A U.S. Open Cup proposal (with some NPSL/PDL ramifications)

Let’s address a couple of issues:

  1. The U.S. Open Cup could use a boost.
  2. Teams could use some meaningful games in February, but it’s too cold to play in many parts of the country.

So let’s do this:

The Cup is already playing a lot of qualifying games in the preceding fall. See the 2018 qualifiers that took place from September through November.
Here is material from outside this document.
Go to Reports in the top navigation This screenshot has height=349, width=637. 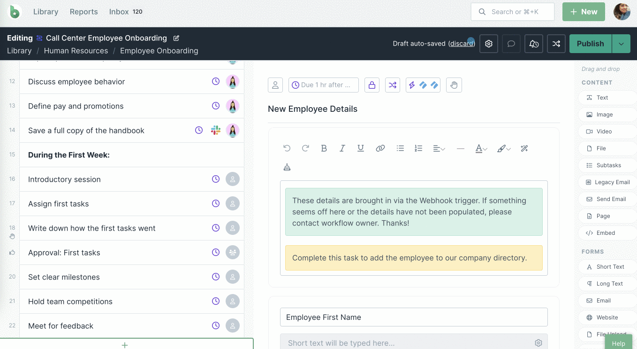tap(83, 12)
Switching the tournament to a fall-to-spring schedule wouldn’t take much more.

As in England’s FA Cup (as I type, American Eric Lichaj’s two goals have Nottingham Forest — once affiliated with the Carolina Dynamo — ahead of Arsenal), let’s have the top two divisions (or whatever gives us between 30 and 40 teams) enter the competition in the round of 64.

Then let’s play the first three rounds at neutral-site warm-weather (or indoor) venues in February.

Here are the advantages:

  1. At least one meaningful game in February even if a home ground is covered in snow.
  2. A month in which the Open Cup is the only thing going on in U.S. outdoor soccer, giving it a promotional push.
  3. A good warmup for the Division 1 season (and the CONCACAF Champions League).

The disadvantages:

  1. You lose a bit of the romance of making a Division 1 club play at some tiny lower-division club’s home ground, such as yesterday’s Fleetwood-Leicester matchup. But this is mitigated by having your pick of suitable venues.
  2. Tough to get a “home” crowd. You’d need to put something together to get hard-core supporters to travel. Maybe some creative scheduling could help avoid having teams travel too far. Perhaps some East Coast teams go to Atlanta, Rocky Mountain teams go to Texas or Arizona, Great Lakes teams go to domes (Minneapolis, Indianapolis, Detroit, Syracuse, Milwaukee, Fargo and maybe the warehouse-esque Ultimate Soccer Arenas in Michigan).

Then play the quarterfinals and semifinals during the spring season, with the final itself being the last game before the summer break for the World Cup, Euros, Copa America, Gold Cup, etc.

A couple of questions this format would raise:

If we’re playing a fall-to-spring schedule, what about the MLS playoffs? 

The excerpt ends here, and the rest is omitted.